-------- SUPPLIED INFORMATION

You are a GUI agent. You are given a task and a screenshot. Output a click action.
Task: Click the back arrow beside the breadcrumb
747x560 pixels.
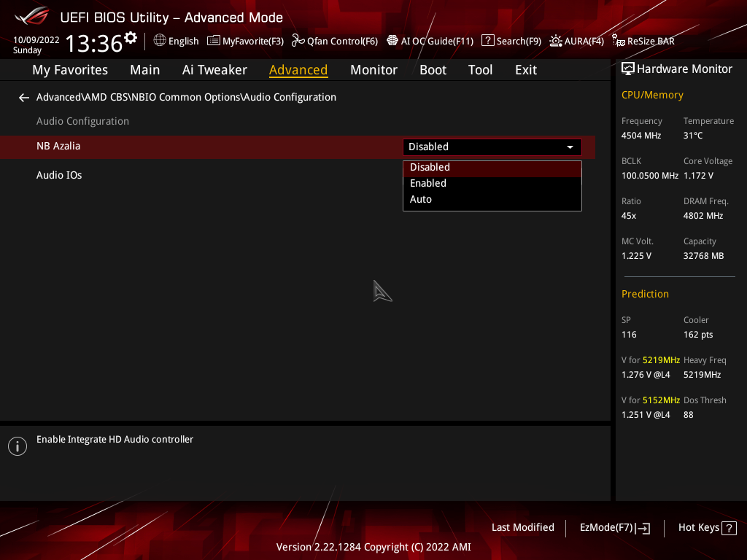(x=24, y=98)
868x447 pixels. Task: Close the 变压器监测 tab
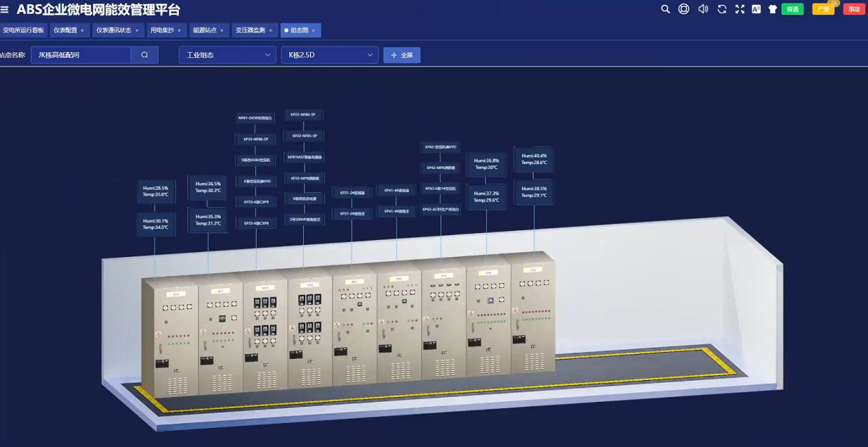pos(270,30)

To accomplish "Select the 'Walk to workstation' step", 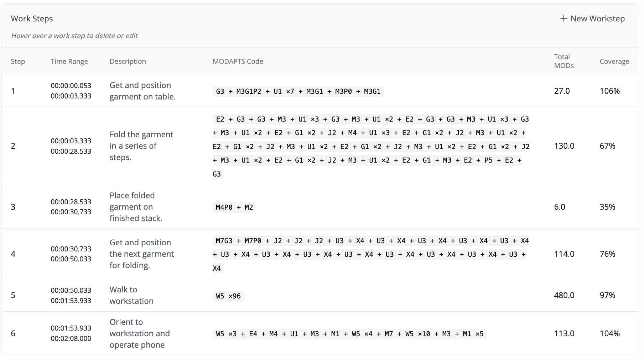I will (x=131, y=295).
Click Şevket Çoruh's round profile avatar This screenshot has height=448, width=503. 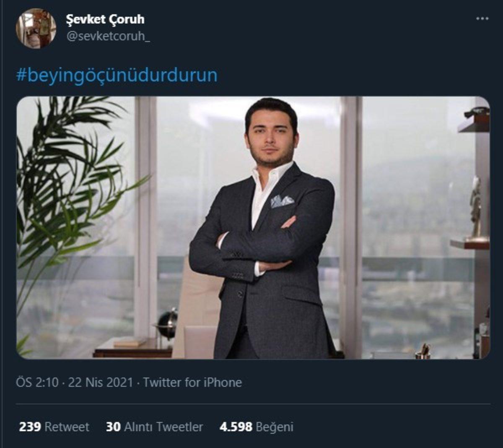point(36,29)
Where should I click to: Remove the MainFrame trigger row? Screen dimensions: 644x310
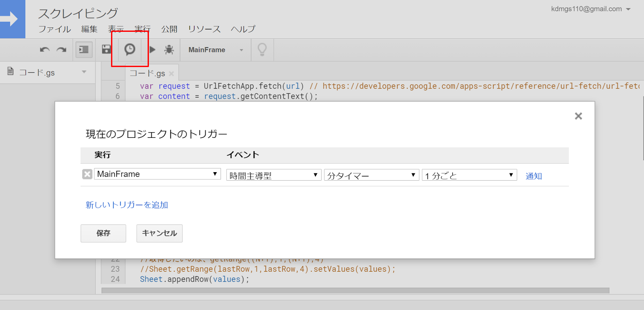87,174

----------------

» WHAT YOU WILL DO: Each line from the one containing "Where should I" through the last line of the entries above is to be extracted exactly. Pictures are not part of the copy.

» RESPONSE TO THE TASK:
Where should I click to: Remove the MainFrame trigger row? Screen dimensions: 644x310
87,174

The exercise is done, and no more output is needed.